Há quem diga que a História não se repete, contrariando assim o famoso dito de Hegel, que Marx completaria. Não obstante, dá-nos importantes lições, que o imediatismo dos tempos atuais por vezes faz esquecer.
Em 1839, quando o marquês de Custine viajou durante três meses pela Rússia, era imperador Nicolau I, que não ficou para a História propriamente como um governante visionário e capaz mas, pelo contrário, como um conservador que reprimiu fortemente os dissidentes e que arrastou o país para uma guerra na Crimeia, que viria a redundar numa derrota clamorosa, ensombrecendo os créditos conseguidos a nível internacional pelo seu irmão, Alexandre I, a quem viria a suceder, e que tomara triunfantemente a capital francesa, em 1812. Nenhum vestígio, portanto, do irmão; nem da avó, Catarina, a Grande.
Astolphe Louis Léonor, marquês de Custine (1790-1857), foi um aristocrata francês. Órfão de pai desde cedo, viria a crescer mais ou menos sob a tutela de Chateaubriand, ilustre e infiel amante da sua mãe. Para além de poemas, romances e peças de teatro, escreveu relatos de viagem, em formato de cartas ou memórias. Para além da Rússia, viajou também por Itália, Alemanha, Suíça, Inglaterra, Escócia e Espanha. Foi precisamente a publicação, em 1838, do relato de uma das suas viagens pelo país ibérico que o tornou popular quer junto da crítica quer do público.

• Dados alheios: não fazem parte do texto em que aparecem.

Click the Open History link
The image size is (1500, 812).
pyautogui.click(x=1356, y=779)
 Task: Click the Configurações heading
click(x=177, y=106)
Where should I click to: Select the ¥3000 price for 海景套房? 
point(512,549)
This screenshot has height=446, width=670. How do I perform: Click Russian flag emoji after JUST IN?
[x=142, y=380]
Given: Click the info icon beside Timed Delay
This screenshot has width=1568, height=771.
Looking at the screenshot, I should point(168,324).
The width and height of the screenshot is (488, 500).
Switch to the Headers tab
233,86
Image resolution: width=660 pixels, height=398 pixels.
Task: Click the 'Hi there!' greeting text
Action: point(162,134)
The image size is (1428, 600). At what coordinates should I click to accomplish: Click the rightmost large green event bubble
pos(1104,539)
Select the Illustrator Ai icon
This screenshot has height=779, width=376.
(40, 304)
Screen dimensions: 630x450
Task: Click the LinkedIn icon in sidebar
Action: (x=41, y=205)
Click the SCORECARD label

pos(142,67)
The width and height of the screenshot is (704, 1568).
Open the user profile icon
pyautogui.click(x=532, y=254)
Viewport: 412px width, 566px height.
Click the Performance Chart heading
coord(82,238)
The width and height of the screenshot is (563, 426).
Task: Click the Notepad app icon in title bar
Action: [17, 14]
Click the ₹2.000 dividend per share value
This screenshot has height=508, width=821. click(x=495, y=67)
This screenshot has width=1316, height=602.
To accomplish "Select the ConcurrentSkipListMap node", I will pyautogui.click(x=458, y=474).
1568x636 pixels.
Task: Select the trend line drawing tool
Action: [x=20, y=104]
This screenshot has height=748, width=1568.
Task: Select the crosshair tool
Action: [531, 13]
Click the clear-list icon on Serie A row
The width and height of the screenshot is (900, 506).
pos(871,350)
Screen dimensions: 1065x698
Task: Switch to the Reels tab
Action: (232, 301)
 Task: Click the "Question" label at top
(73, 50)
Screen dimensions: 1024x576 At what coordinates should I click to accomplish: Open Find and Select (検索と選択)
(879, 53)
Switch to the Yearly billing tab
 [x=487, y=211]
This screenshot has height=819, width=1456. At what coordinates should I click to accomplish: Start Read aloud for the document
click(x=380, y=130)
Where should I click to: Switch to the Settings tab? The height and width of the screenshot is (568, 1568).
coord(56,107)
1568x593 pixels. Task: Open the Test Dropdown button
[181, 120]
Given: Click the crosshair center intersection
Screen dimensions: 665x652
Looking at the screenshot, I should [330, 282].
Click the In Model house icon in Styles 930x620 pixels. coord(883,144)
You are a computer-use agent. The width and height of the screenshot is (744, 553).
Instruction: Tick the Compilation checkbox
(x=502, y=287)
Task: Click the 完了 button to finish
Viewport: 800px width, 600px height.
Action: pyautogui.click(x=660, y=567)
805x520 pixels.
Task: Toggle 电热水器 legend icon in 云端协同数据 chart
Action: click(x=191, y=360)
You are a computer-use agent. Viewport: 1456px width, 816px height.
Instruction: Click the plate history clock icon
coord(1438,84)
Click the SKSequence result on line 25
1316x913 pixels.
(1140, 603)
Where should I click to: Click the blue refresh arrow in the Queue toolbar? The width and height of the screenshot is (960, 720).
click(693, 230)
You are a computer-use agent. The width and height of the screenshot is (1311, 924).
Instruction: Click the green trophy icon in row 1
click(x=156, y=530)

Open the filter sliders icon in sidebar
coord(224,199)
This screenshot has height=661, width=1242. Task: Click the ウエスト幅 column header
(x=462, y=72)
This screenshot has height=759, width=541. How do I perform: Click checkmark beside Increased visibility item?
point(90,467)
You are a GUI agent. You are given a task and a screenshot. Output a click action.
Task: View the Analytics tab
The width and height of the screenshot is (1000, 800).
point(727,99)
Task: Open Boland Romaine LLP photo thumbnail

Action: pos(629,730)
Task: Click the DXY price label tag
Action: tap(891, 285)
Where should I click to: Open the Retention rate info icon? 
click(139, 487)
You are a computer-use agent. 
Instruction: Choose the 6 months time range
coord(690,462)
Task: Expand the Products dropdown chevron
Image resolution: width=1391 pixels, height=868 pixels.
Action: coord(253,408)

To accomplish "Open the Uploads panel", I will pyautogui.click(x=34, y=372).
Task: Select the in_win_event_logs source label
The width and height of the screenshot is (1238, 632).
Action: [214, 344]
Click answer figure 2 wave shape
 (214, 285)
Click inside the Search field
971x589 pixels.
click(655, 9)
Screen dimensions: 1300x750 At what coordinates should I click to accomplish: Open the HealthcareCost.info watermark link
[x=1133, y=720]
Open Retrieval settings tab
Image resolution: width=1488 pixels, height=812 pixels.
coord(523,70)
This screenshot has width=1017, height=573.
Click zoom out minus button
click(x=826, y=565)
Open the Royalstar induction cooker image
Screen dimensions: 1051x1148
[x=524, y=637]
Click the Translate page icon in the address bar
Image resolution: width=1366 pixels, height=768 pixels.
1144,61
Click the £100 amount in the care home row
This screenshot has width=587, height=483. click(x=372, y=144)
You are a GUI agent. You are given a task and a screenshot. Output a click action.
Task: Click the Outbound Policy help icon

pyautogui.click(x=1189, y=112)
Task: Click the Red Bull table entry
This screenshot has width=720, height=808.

“Já se repetiu várias vezes que a loucura é hereditária na família imperial da Rússia: é uma lisonja. Creio que o mal se deve à própria natureza do governo e não à organização viciosa dos indivíduos. O poder absoluto, quando é uma verdade, perturbará, a longo prazo, a razão mais firme. O despotismo cega os homens; povo e soberano, todos se inebriam em conjunto da taça da tirania. Esta verdade parece-me provada até à evidência pela História da Rússia.”
Quando a obra foi publicada, quatro anos depois, em 1843, Alexander Herzen, chamado o pai do socialismo russo, considerou este o “livro mais inteligente escrito sobre a Rússia por um estrangeiro”. Aliás, muitos tinham-no como a mais penetrante e incisiva análise da sociedade russa e dos seus invariantes históricos, chegando a ser comparado, pela sua finura analítica, a “Da Democracia na América”, de Alexis de Tocqueville. Foi imediatamente banida na Rússia, só voltando a ser editada a partir de 1910, para voltar a não passar no crivo da censura durante o tempo de Estaline.
Sem qualquer traço do lápis vermelho, as cartas são agora editadas pela Imprensa da Universidade de Lisboa.